Money falls fast, too. My first year running my business, I earned $75. I was able to pick up some consulting work for hedge funds to help make ends meet. I ended up going on my girlfriend’s health insurance policy to save cash. For bootstrapped entrepreneurs, this period of austerity is like growing up during a World War, where rations are strict and you count every dollar. Even though I had quite a bit of savings, it’s very psychologically difficult watching your bank account go down every month with no prospects of a paycheck.
Your diet degrades. Spending so much time alone with laser-like focus on your company is hard on your stomach and waistline. I ate Subway or Domino’s extensively, or forgot to eat, as I optimized for cost and convenience. Eating became a distraction, a growling stomach an annoyance. I ate the same thing — a half-foot Black Forest Ham on Italian bread with provolone cheese – and became so automated I could order without losing my train of thought.

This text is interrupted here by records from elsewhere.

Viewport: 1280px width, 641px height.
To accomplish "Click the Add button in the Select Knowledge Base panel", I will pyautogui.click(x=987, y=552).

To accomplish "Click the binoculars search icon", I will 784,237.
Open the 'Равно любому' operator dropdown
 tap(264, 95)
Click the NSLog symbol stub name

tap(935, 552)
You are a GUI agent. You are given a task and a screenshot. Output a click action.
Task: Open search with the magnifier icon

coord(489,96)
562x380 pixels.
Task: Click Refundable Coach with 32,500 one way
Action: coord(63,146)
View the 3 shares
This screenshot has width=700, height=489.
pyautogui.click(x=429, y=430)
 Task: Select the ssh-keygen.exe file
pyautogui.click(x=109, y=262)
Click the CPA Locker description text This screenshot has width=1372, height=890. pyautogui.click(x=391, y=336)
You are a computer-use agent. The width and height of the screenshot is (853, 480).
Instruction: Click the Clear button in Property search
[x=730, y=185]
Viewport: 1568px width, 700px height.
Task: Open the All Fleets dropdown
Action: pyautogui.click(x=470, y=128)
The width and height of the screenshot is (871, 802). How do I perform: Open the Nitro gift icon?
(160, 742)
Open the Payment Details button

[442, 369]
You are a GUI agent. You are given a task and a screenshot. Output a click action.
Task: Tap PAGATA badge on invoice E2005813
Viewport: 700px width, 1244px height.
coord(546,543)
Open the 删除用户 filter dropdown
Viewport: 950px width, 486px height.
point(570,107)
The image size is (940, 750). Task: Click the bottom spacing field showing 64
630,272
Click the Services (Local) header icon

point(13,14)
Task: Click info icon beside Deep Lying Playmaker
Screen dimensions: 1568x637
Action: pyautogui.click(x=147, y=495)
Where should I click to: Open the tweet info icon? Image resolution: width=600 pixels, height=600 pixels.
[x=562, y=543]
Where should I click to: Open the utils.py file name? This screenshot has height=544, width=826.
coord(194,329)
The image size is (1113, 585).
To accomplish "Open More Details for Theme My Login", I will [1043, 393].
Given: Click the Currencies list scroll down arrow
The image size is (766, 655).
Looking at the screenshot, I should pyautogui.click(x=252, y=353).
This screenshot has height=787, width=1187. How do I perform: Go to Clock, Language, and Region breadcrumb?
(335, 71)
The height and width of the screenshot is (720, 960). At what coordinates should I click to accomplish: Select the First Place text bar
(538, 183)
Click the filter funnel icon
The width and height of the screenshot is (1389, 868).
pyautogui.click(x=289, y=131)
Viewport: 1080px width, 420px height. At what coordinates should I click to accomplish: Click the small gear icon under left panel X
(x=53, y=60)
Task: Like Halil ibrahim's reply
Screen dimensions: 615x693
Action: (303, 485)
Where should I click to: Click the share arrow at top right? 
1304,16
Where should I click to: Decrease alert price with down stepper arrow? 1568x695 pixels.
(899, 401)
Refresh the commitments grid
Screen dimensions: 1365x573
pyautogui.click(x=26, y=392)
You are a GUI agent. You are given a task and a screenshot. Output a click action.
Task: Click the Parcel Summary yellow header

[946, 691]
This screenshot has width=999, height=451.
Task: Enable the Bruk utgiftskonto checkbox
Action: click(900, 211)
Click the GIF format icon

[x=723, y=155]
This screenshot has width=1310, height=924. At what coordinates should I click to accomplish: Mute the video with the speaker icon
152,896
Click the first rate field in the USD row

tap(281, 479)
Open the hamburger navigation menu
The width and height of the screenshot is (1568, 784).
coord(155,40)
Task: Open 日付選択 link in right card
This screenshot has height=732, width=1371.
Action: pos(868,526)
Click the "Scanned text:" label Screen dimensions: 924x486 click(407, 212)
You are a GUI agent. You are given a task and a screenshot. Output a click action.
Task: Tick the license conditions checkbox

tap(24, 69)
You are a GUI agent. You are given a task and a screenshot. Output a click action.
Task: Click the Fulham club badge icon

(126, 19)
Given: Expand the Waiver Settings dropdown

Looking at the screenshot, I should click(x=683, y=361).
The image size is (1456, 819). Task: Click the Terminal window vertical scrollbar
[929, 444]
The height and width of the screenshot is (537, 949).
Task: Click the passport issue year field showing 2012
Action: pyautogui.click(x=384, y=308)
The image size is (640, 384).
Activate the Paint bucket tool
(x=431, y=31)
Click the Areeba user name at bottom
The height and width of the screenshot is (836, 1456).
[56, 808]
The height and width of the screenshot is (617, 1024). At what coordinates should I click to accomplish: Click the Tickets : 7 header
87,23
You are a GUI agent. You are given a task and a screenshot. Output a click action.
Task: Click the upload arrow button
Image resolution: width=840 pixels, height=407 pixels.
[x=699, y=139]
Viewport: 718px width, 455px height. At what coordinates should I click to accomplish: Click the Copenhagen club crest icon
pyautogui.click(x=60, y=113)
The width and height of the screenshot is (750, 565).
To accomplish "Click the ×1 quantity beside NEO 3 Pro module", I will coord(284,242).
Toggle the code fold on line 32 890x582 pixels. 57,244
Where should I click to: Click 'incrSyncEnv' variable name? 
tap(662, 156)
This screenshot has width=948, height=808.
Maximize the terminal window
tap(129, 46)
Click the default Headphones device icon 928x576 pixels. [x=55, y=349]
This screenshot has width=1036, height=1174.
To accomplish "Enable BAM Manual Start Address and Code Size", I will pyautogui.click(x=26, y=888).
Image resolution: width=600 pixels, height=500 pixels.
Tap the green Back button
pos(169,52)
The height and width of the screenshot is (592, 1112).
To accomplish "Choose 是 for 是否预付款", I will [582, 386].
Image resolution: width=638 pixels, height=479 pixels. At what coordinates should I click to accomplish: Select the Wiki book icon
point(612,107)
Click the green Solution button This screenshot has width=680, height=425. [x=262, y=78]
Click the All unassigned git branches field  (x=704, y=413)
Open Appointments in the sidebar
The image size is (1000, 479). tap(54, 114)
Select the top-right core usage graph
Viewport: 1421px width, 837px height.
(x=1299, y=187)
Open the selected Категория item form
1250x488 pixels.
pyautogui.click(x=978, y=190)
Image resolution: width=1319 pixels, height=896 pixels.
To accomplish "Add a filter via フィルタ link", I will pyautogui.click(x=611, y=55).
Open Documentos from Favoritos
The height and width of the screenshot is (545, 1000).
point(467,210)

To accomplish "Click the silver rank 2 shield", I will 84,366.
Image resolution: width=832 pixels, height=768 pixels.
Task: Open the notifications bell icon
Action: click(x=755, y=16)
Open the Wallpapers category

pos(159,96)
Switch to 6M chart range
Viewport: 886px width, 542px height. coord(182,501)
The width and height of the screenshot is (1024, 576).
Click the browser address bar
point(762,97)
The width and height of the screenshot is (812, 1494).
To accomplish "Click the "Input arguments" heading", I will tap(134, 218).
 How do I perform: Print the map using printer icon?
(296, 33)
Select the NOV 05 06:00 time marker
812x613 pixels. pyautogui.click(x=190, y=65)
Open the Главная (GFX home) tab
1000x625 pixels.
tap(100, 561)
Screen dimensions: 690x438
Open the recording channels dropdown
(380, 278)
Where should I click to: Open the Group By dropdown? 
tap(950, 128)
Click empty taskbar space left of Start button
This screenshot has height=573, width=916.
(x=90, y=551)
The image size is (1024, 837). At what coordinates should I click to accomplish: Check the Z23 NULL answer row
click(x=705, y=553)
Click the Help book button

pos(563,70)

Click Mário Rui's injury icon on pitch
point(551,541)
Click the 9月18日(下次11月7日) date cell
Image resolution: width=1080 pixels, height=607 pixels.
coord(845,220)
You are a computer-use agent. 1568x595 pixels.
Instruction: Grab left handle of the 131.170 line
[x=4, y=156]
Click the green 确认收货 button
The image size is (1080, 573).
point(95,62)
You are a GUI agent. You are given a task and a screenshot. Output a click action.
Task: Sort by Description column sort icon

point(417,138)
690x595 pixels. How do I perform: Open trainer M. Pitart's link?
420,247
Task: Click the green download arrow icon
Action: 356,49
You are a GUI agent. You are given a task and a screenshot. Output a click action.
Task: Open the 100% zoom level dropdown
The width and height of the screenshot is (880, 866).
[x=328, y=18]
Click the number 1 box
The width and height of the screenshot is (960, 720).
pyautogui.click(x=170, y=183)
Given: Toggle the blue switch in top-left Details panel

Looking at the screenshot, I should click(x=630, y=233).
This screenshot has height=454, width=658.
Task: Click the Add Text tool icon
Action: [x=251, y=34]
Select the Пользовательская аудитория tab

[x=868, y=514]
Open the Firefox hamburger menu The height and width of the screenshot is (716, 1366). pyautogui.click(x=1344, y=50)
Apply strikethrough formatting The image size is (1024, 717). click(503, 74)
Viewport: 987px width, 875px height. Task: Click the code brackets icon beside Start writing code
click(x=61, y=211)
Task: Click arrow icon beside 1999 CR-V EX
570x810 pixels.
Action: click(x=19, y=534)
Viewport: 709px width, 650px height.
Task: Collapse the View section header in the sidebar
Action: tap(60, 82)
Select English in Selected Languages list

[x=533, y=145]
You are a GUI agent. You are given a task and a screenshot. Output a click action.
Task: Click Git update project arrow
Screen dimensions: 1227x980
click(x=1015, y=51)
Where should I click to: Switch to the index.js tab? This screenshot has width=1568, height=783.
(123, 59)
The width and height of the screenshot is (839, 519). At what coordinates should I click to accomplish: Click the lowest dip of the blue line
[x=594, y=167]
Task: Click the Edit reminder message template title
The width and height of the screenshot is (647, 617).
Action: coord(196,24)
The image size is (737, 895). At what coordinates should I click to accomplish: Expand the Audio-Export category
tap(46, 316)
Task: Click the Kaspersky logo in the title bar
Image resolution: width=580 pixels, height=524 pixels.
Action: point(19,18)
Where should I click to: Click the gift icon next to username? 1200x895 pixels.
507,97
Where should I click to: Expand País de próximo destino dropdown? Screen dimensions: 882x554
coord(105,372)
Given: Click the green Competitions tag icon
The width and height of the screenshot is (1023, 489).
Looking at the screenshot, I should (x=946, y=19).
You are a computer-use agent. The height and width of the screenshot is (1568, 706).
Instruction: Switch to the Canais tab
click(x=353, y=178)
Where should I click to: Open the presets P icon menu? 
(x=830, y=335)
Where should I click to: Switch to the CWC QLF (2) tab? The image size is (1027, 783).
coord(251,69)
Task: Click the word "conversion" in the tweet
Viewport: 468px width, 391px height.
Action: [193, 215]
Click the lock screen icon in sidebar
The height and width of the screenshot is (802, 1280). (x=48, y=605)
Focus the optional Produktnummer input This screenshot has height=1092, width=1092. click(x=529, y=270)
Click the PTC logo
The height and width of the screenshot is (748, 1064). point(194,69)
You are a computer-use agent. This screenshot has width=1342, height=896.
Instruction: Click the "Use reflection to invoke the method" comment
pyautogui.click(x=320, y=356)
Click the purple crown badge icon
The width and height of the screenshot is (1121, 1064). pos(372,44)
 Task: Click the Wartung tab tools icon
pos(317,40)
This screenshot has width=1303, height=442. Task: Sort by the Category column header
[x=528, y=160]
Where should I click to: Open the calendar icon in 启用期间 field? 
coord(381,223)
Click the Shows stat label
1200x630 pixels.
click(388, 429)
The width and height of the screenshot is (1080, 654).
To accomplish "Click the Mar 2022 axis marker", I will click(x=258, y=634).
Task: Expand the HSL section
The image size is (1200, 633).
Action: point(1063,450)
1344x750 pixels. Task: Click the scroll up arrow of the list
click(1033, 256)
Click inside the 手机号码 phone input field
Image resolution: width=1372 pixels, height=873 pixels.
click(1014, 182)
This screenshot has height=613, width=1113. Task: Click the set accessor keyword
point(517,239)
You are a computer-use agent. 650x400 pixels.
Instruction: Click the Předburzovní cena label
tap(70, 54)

You lose verbal skills. Working 16 to 20 hours a day alone from home kills your ability to communicate – or relate – to another human being. When I forced myself to get out of my head and go to a party, I found I couldn’t hear – or often care about – what others were saying. If I opened my mouth, a stream of consciousness about what I was working on that day would burst out. You’re like a mountain hermit coming down from the hills. It’s hard to relate to city folk.
I’m glad I didn’t know then what I know now; the learning curve is so steep when starting a business. But being naïve can pay off; you explore opportunities others ignore because you don’t know any better. And I doubt I would have done this if I had a wife, kids and a mortgage to pay. It pays to be single and clueless. Work is so all-consuming, I would have had to have an extraordinarily understanding partner or a good divorce attorney. The financial responsibility of people who depend upon you would inevitably lead to seeking a quick payoff rather than digging in for long-term rewards.
Luck is as important as smarts. Hard work goes without saying, but luck is elemental – and something you can’t control. About two years after starting NerdWallet, I was given an opportunity to end my exile from the hedge fund world. I was offered a fund manager position with $75 million in seed capital. As luck would have it, the offer came at the same time that NerdWallet turned a financial corner — our profits quadrupled in a single month. Had that job offer come a month earlier, I might have taken it.
But after two years foraging through the entrepreneurial wilderness to finally find a clear path toward profitability, there was no looking back.